* WRITTEN TASK 1
In the Baked Alaska passage, which restaurant gave the dessert the name "Baked Alaska" in 1876?
* WRITTEN TASK 2
Reproduce the Baked Alaska passage starting at "Baked Alaska (also" and ending at "the ice cream.".

* EXCERPT PROVIDED

Baked Alaska (also known as glace au four, omelette à la norvégienne, Norwegian omelette and omelette surprise) is a dessert made of ice cream (ideally straight from the freezer) placed in a pie dish lined with slices of sponge cake or Christmas pudding and topped with meringue. The entire dessert is then placed in an extremely hot oven just long enough to firm the meringue. The meringue is an effective insulator, and in the short cooking time needed, it prevents the heat from getting through to the ice cream.

Development and invention

The notion of cooking a dessert with ice cream as its core ingredient within an insulated covering seems to have originated with the Chinese, who used pastry for the casing.[1] It was introduced to Europe in the mid-nineteenth century when a Chinese delegation visited Paris. The use of meringue was then introduced in 1804 by the American physicist Benjamin Thompson. He investigated the heat resistance of beaten egg whites; the results demonstrated that while pastry would conduct the heat to the ice cream, beaten egg whites would do so to a lesser extent. The dish was named omelette surprise or omelette à la norvégienne; the Norwegian epithet was used as a consequence of its arctic appearance and cold centre. This title transformed into "Baked Alaska" in 1876 when Delmonico's Restaurant in New York City named it in honour of the newly acquired territory of Alaska. It was popularised worldwide by the chef Jean Giroix in 1895 at the Hotel de Paris in Monte Carlo. The dessert was once a popular choice for dinner parties, especially throughout the 1960s, but its popularity has waned in recent years.

* EXERCISE DATA
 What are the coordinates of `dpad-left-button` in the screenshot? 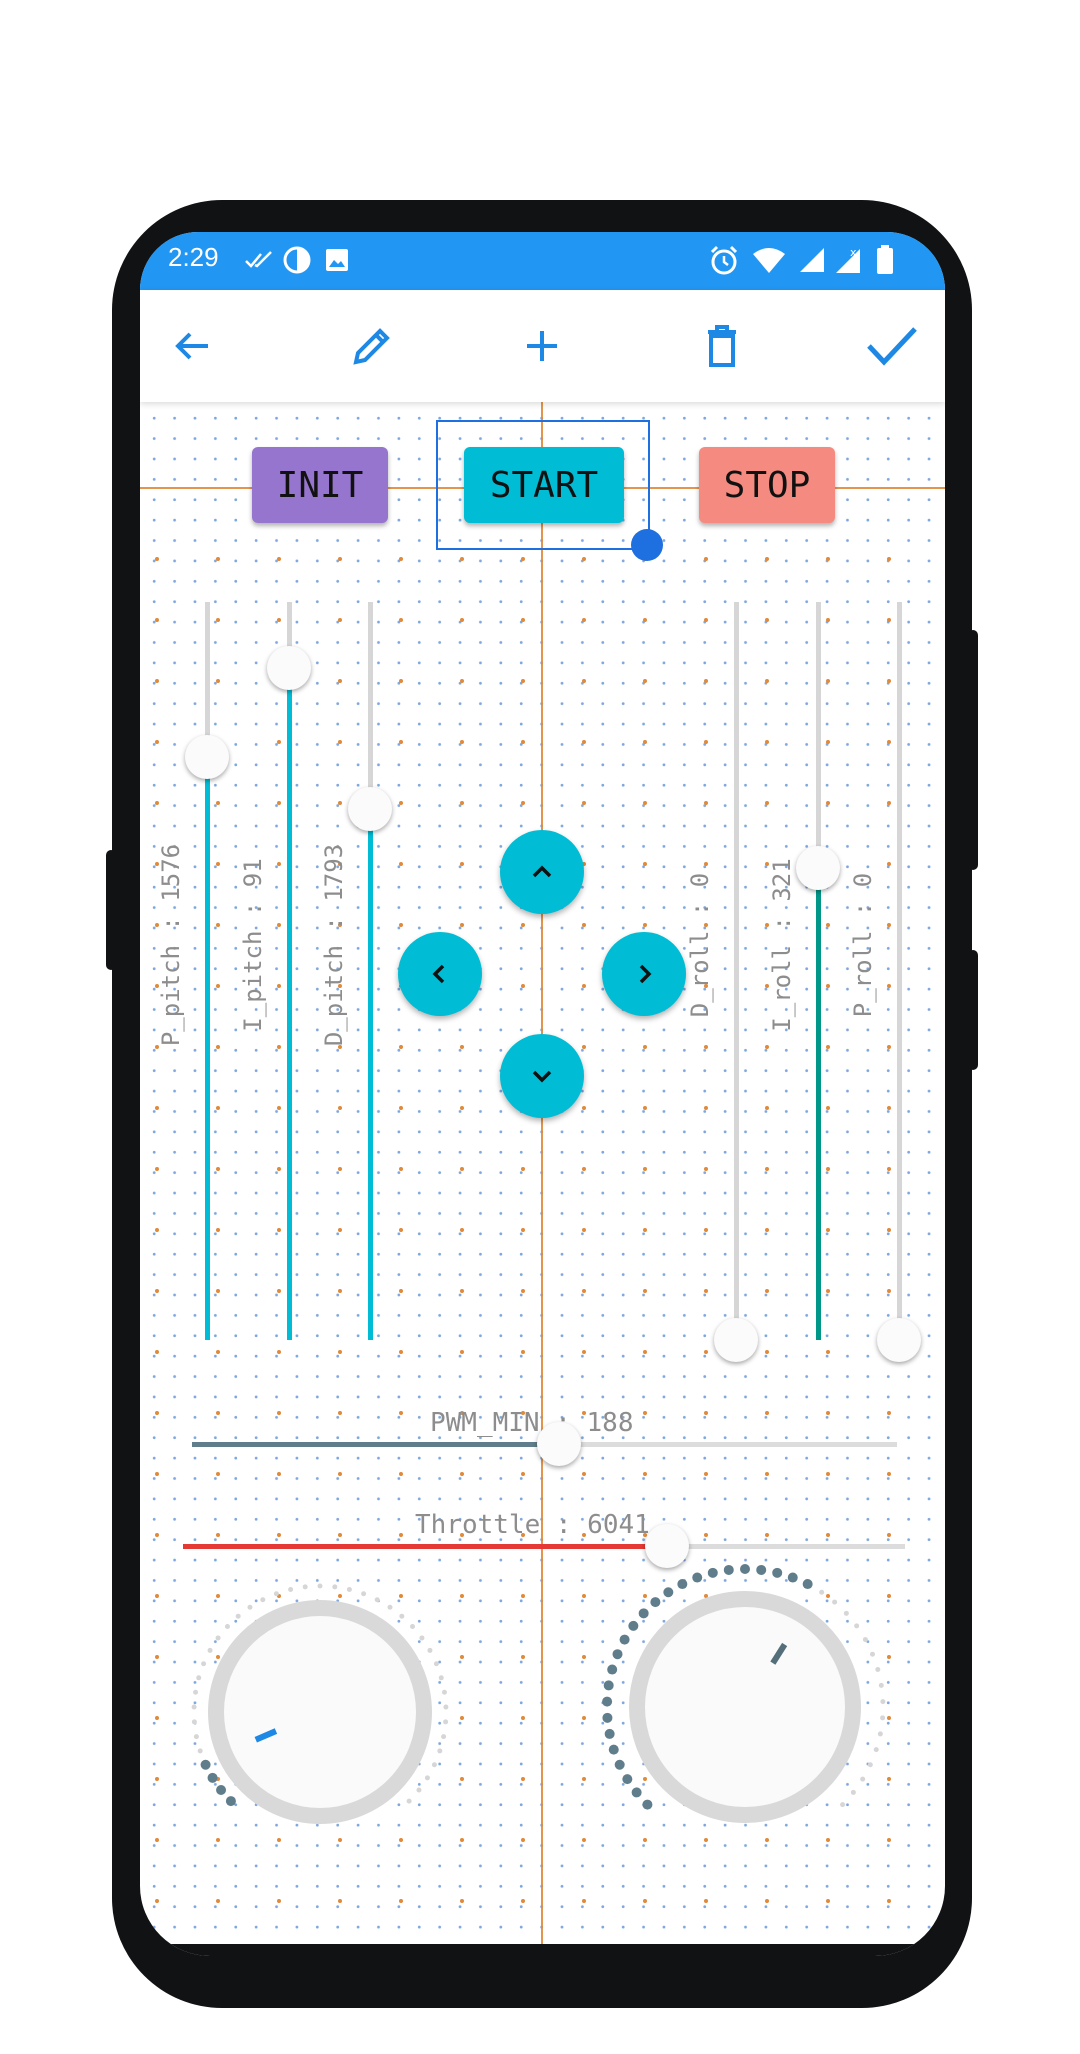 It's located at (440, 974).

* WRITTEN SOLUTION 1
Delmonico's Restaurant in New York City.

* WRITTEN SOLUTION 2
Baked Alaska (also known as glace au four, omelette à la norvégienne, Norwegian omelette and omelette surprise) is a dessert made of ice cream (ideally straight from the freezer) placed in a pie dish lined with slices of sponge cake or Christmas pudding and topped with meringue. The entire dessert is then placed in an extremely hot oven just long enough to firm the meringue. The meringue is an effective insulator, and in the short cooking time needed, it prevents the heat from getting through to the ice cream.